This set's terminology (20) The introductory paragraph's goal is to elicit an emotional response from the reader. (JWB) The statement "I recognize, of course, that the danger people sense is not a hallucination" serves primarily to address a counterargument. It does so by disproving the claim that ghosts are a natural part of human nature.
People need reasons to believe in things beyond what can be seen or touched. So the author provides several examples of things that most people believe in but cannot see or feel. He then states that even though these are natural things people feel they need something more than nature alone to explain them. This argument proves that ghosts are not natural things and so they can be dangerous illusions.
The last sentence serves as a coda. It gives readers the hope that even if this evidence isn't enough to convince everyone, it should be enough to make them think twice before going after a ghost.
"An opening phrase should entice the reader to start reading," he says. "It should say: Pay attention. Come on in.

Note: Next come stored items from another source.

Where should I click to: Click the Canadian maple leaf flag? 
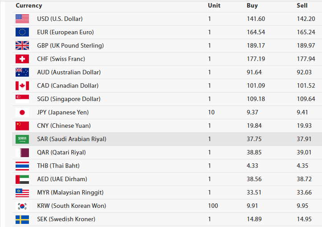pos(22,85)
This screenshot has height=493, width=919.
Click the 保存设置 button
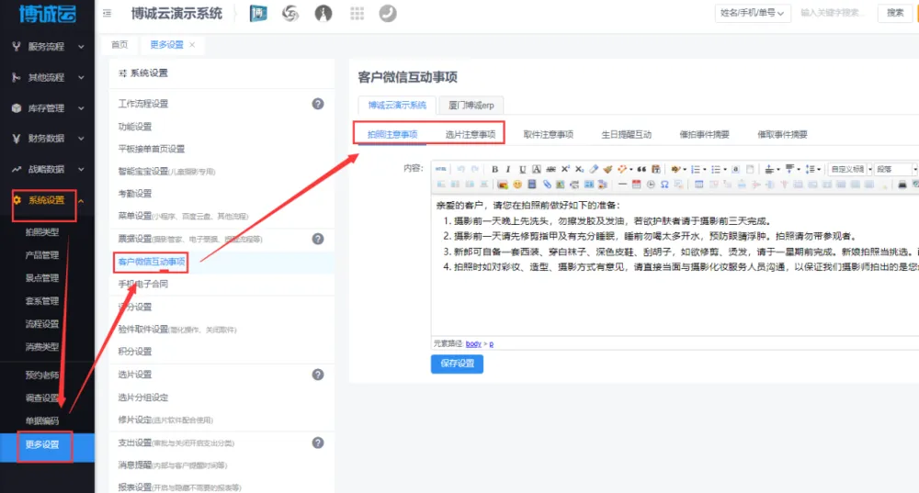tap(457, 364)
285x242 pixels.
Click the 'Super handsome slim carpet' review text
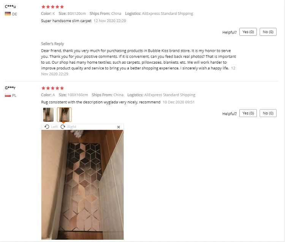66,21
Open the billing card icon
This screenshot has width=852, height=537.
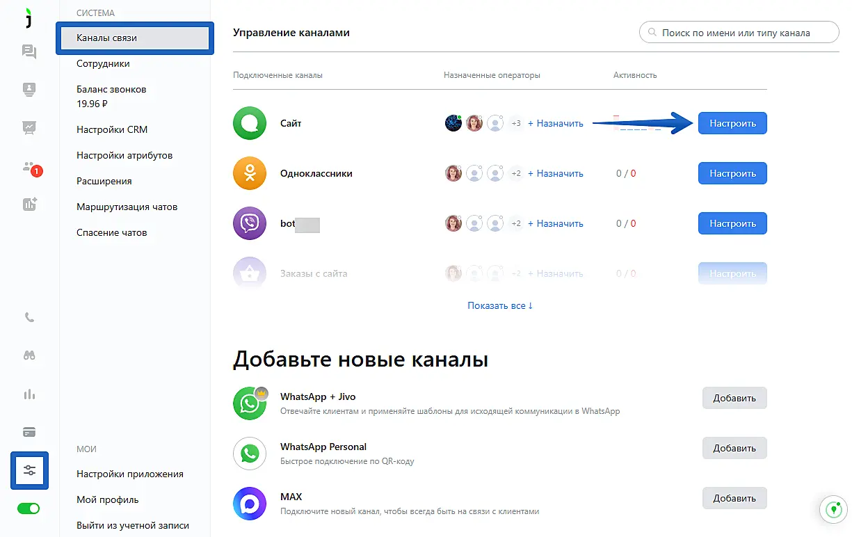29,432
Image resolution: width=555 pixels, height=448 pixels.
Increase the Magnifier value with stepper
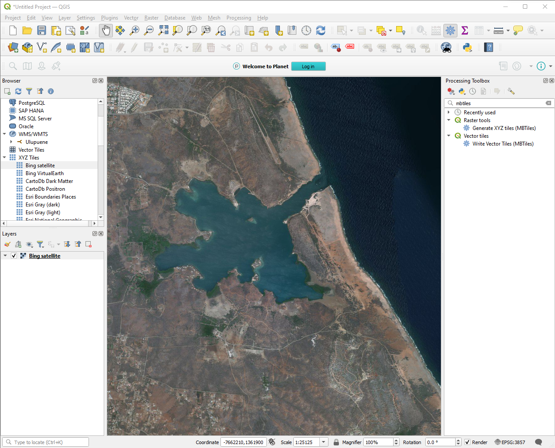pos(396,440)
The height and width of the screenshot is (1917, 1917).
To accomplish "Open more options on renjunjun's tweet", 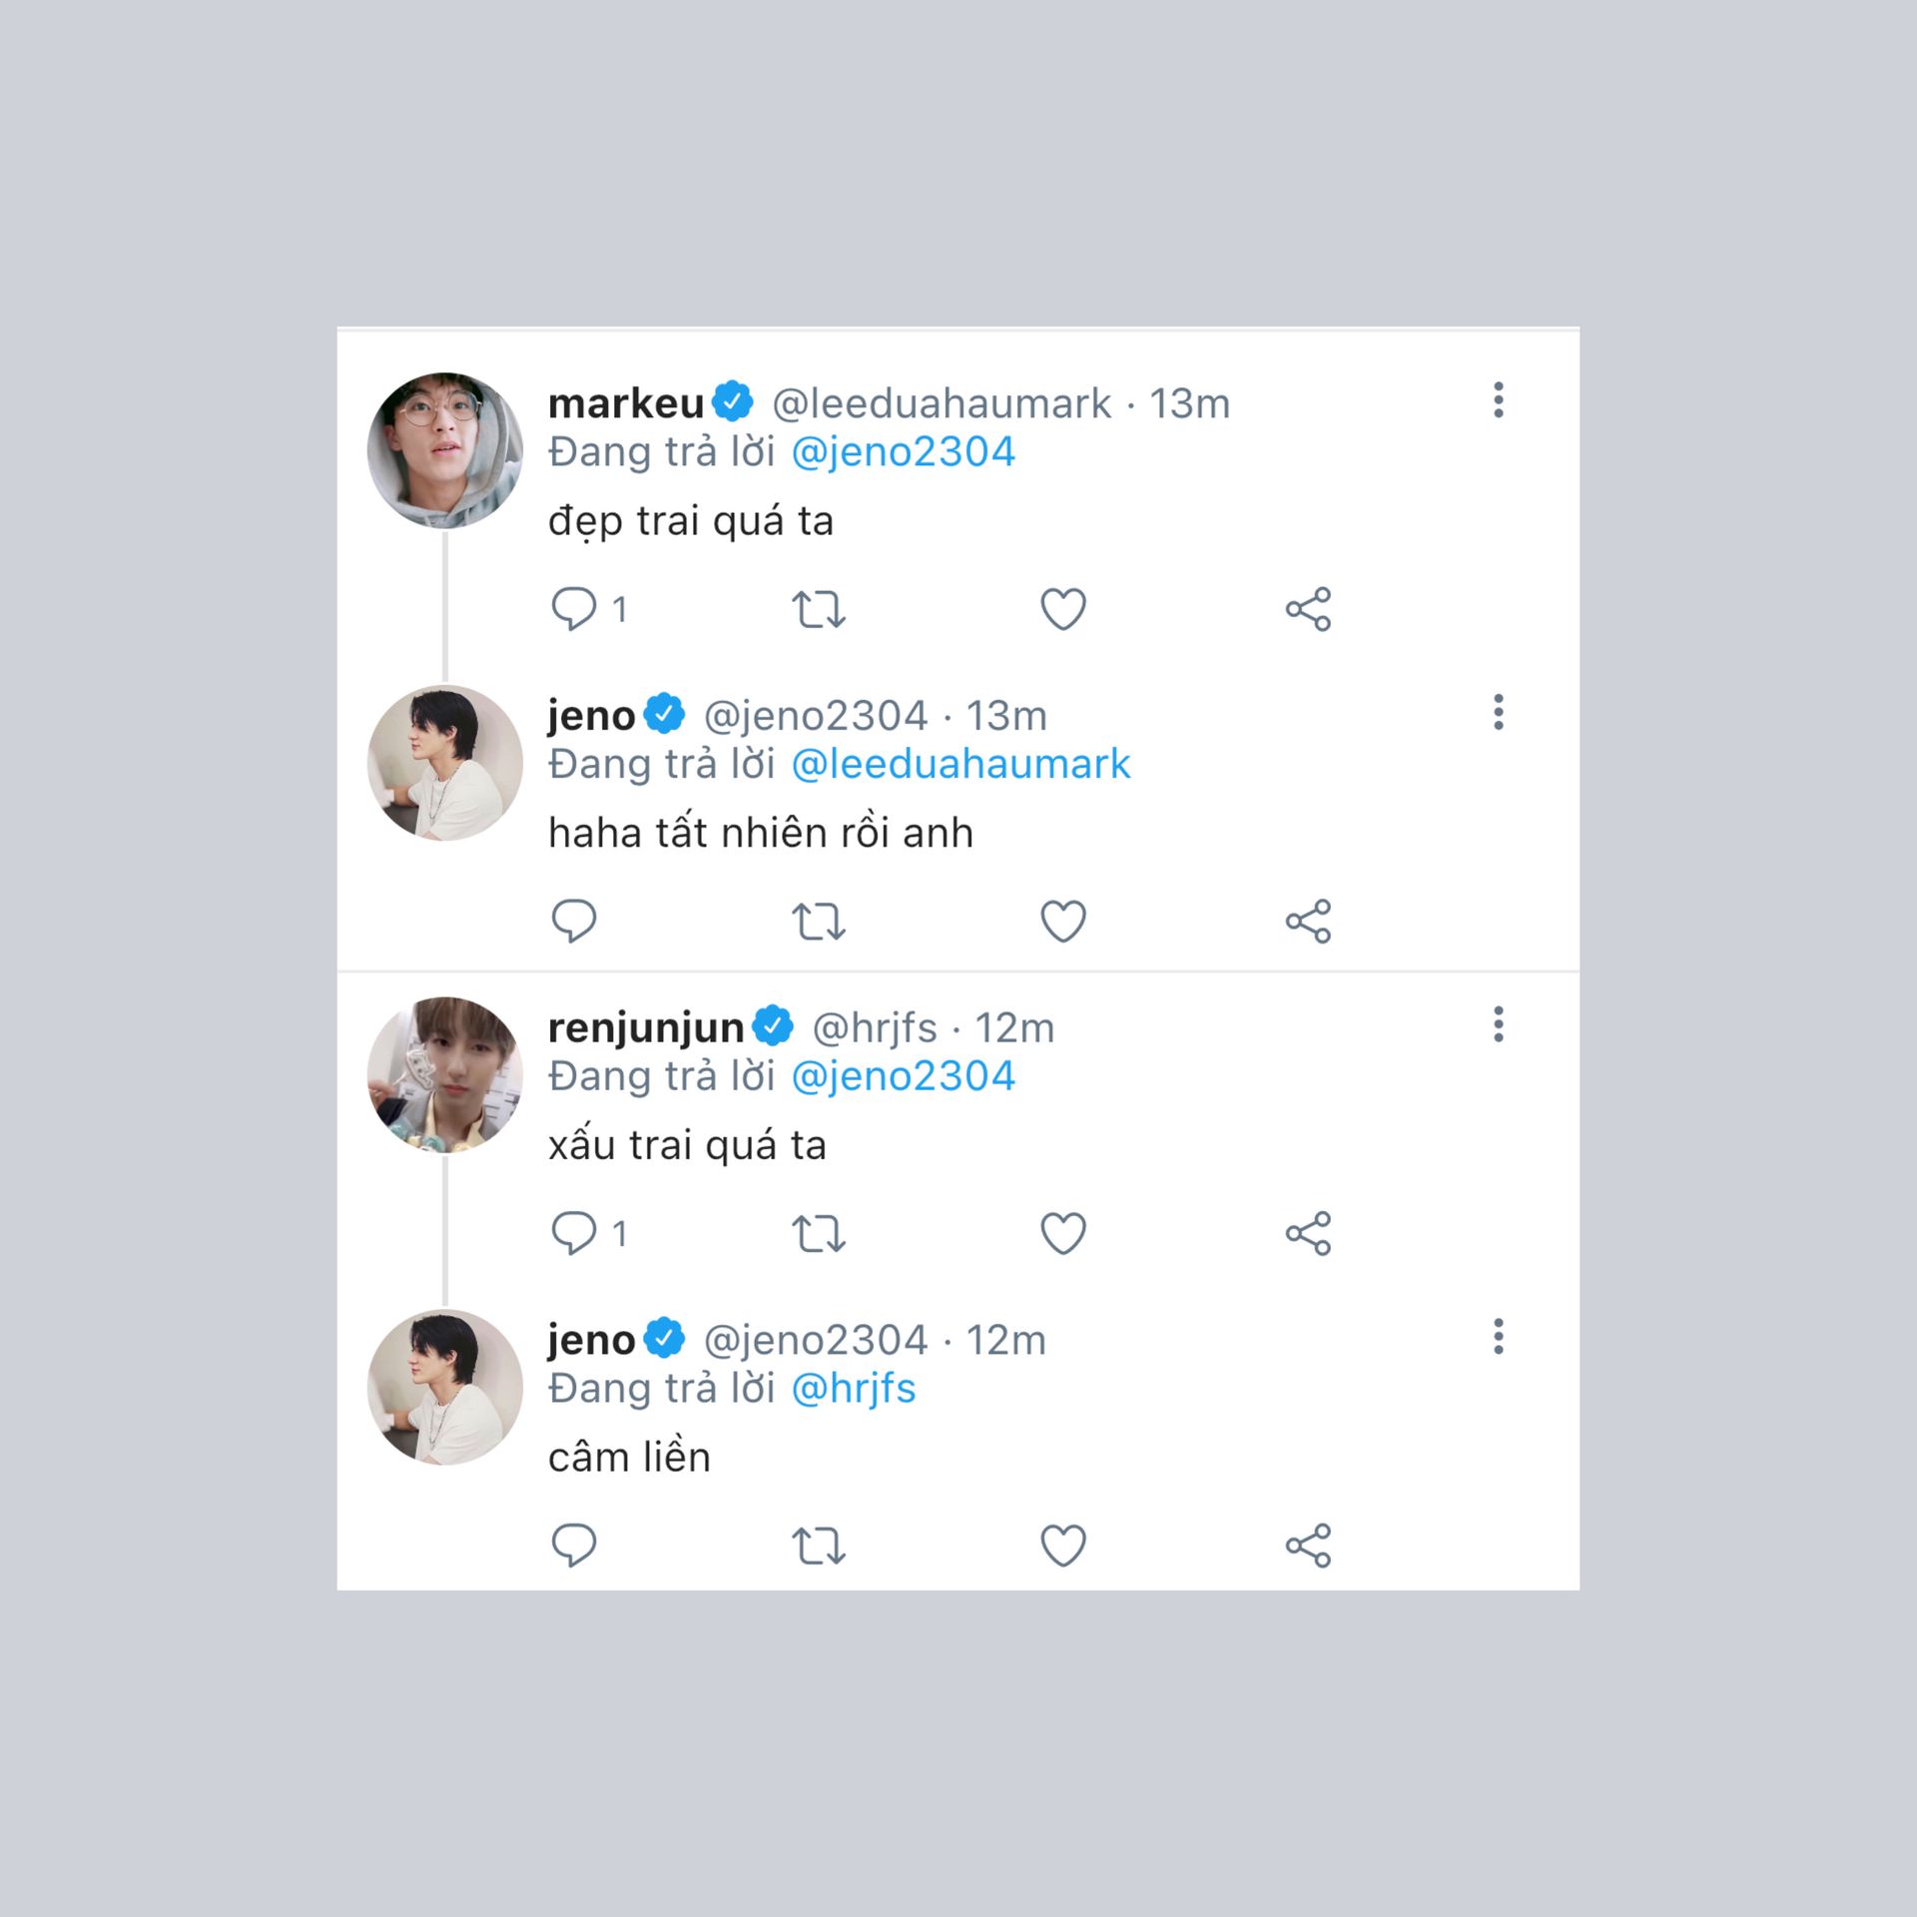I will (1498, 1024).

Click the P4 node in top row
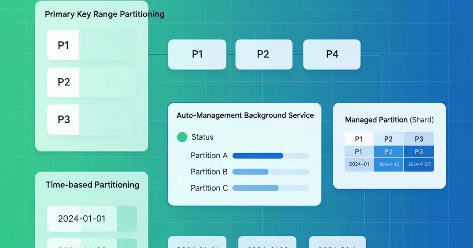pyautogui.click(x=332, y=54)
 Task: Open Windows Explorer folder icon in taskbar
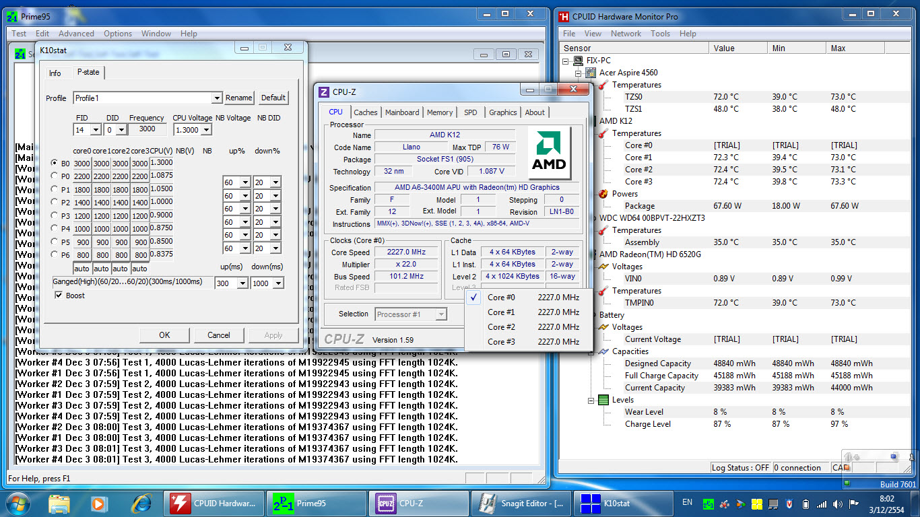(x=59, y=503)
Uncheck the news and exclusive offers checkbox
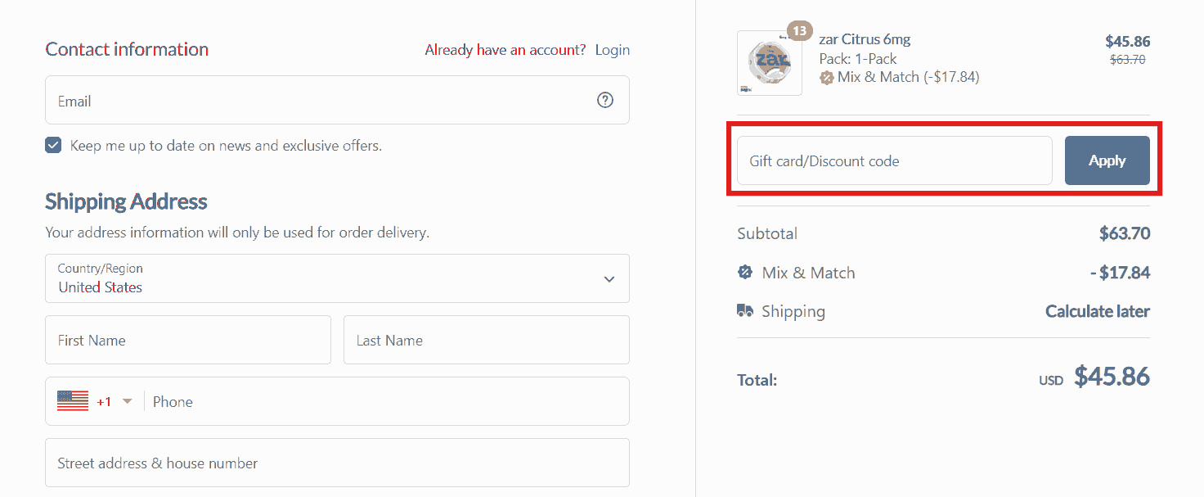This screenshot has height=497, width=1204. [x=53, y=146]
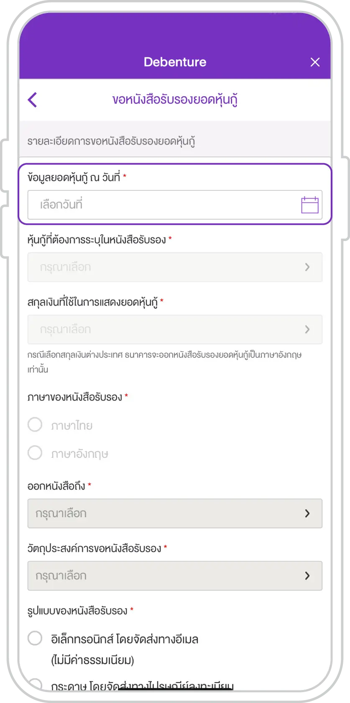Tap chevron arrow in วัตถุประสงค์ field
Screen dimensions: 350x703
(307, 576)
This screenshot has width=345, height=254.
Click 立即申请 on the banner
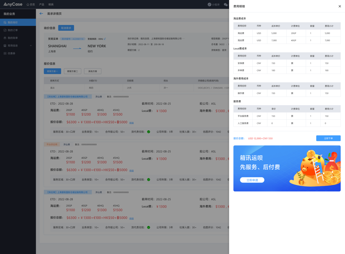point(252,180)
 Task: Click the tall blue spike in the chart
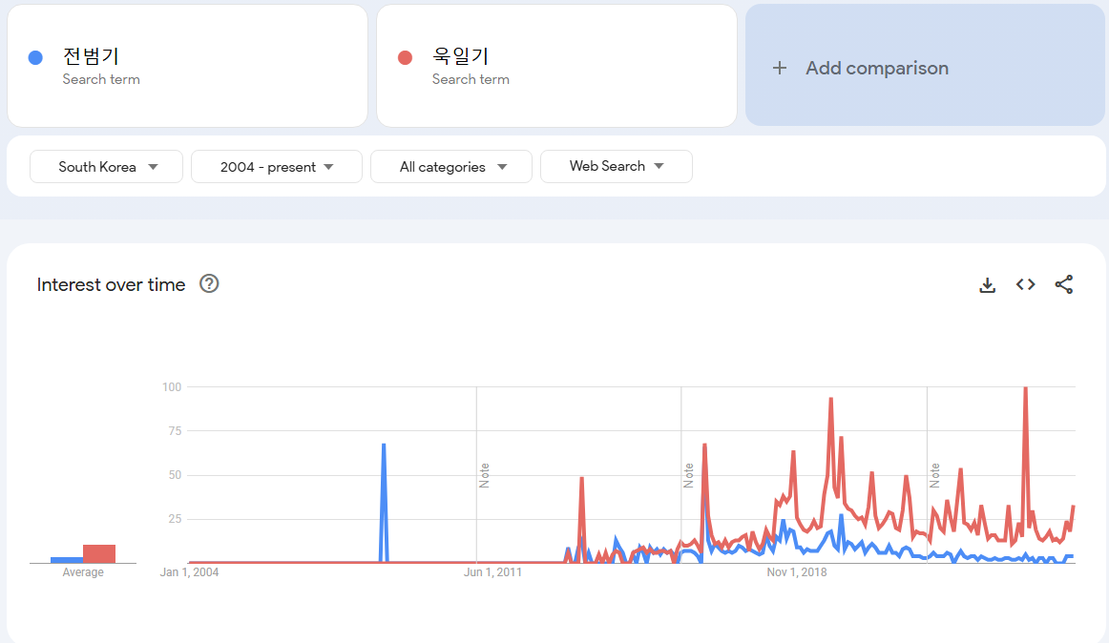pos(384,446)
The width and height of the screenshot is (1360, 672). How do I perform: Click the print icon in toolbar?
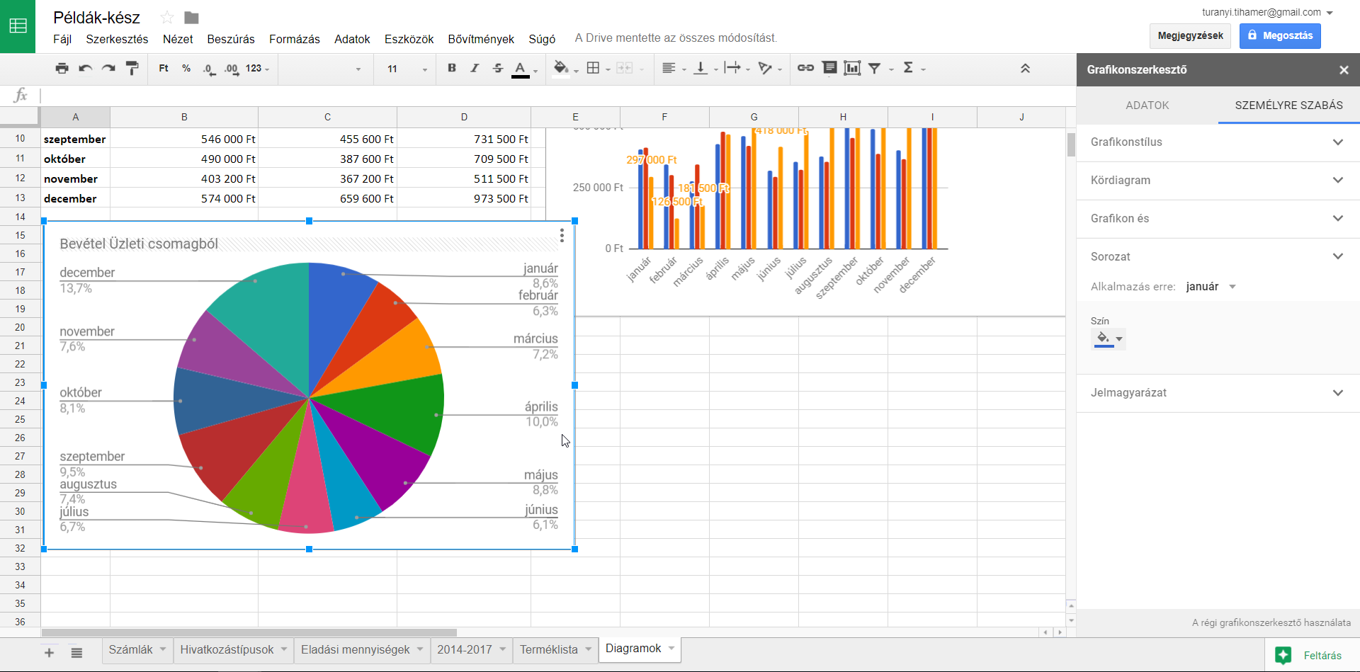click(x=62, y=69)
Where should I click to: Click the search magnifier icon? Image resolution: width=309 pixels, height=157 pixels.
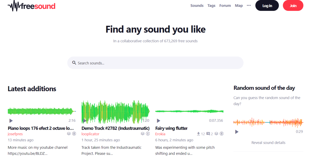coord(74,63)
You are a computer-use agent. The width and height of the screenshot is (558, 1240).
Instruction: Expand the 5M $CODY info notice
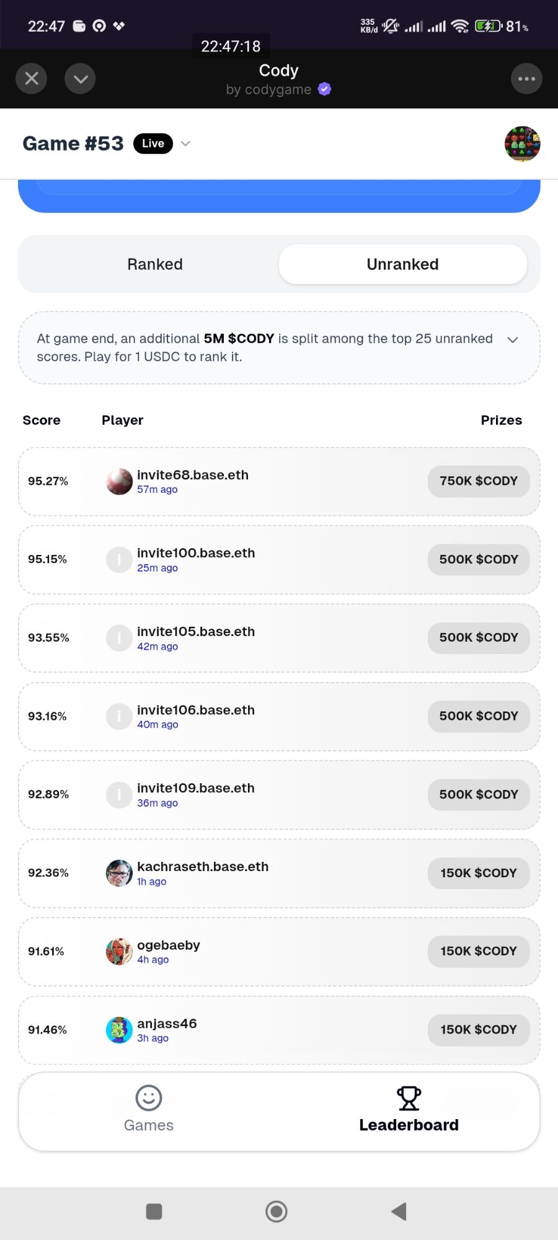[x=513, y=340]
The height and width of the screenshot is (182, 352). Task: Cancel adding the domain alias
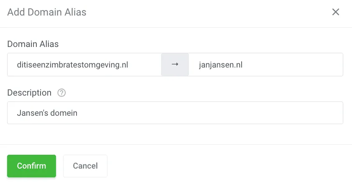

Do you want to know more about it?" The opening phrase establishes the tone for the whole work, no matter how long or short it is, and teases the "narrative vehicle" through which the author will move the book ahead.
He continues: "An opening sentence is like an opening door: It should be clear but not too clear. And it should lead into something worth seeing or doing (or reading) next."
As for what should go inside the opening line? Bozovic suggests writing something that states the main idea of your work clearly and concisely. It should also give readers a reason to keep reading. For example: "Beware! This book is about why everyone's favorite cartoon character is racist!" Or, if you're going for a more subtle message: "This novel explores whether happiness is a realistic goal for humans."
Finally, he recommends writing something that sounds good when you read it out loud. That means avoiding using proper names or terms of endearment in your opening line, because they won't sound right when spoken aloud.
The first paragraph is called an intro paragraph. It gets readers interested in the topic by explaining what will happen in the story, who is involved, and any other details necessary for understanding the plot.
Paragraphs are the basic building blocks of writing. A paragraph should have a clear beginning and ending. It should also contain one main idea or thought. Many people think of a paragraph as being defined by a line break, but this is incorrect. A paragraph can be as little as a single sentence or it can be as long as needed to express the idea or concept. Some examples of paragraphs are:
This is an example of a short paragraph. It contains only one idea or concept and is usually used when describing something very brief or simple.
The following is an example of a longer paragraph. It can include multiple ideas or concepts from one sentence to several sentences long.
Finally, here is an example of a really long paragraph. It includes several ideas or concepts separated by commas and ends with a period. This type of paragraph is used when you want to give the reader more information about the topic.
The lead sentence or paragraph's objective is to summarize what will be explained throughout the piece of writing. The lead sentence is the first sentence of a paragraph that sets the tone for the rest of the paragraph. The essential purpose of a piece of writing is stated in this statement. This sentence gives the reader an idea about what kind of article he or she is going to read.
Some useful tips on how to write a good lead sentence:
Start with a question. Questions are interesting because they grab readers' attention and make them want to know more about the topic discussed in the article. Using "why" and "how" as leading questions can help you create a compelling lead sentence that gets your audience interested in what you have to say.
Use a specific verb. A good lead sentence should contain a specific verb (such as "to explain," "to list," or "to claim"). This type of verb makes the sentence clear and concise, which is important when trying to catch readers' eyes.
Include relevant information in the lead sentence. It is helpful if the lead sentence is relevant to the topic discussed in the essay. If you are writing about sports, for example, mentioning something about a player would be appropriate here. Including relevant information helps keep your readers interested in the essay.
Avoid using too many adjectives or adverbs.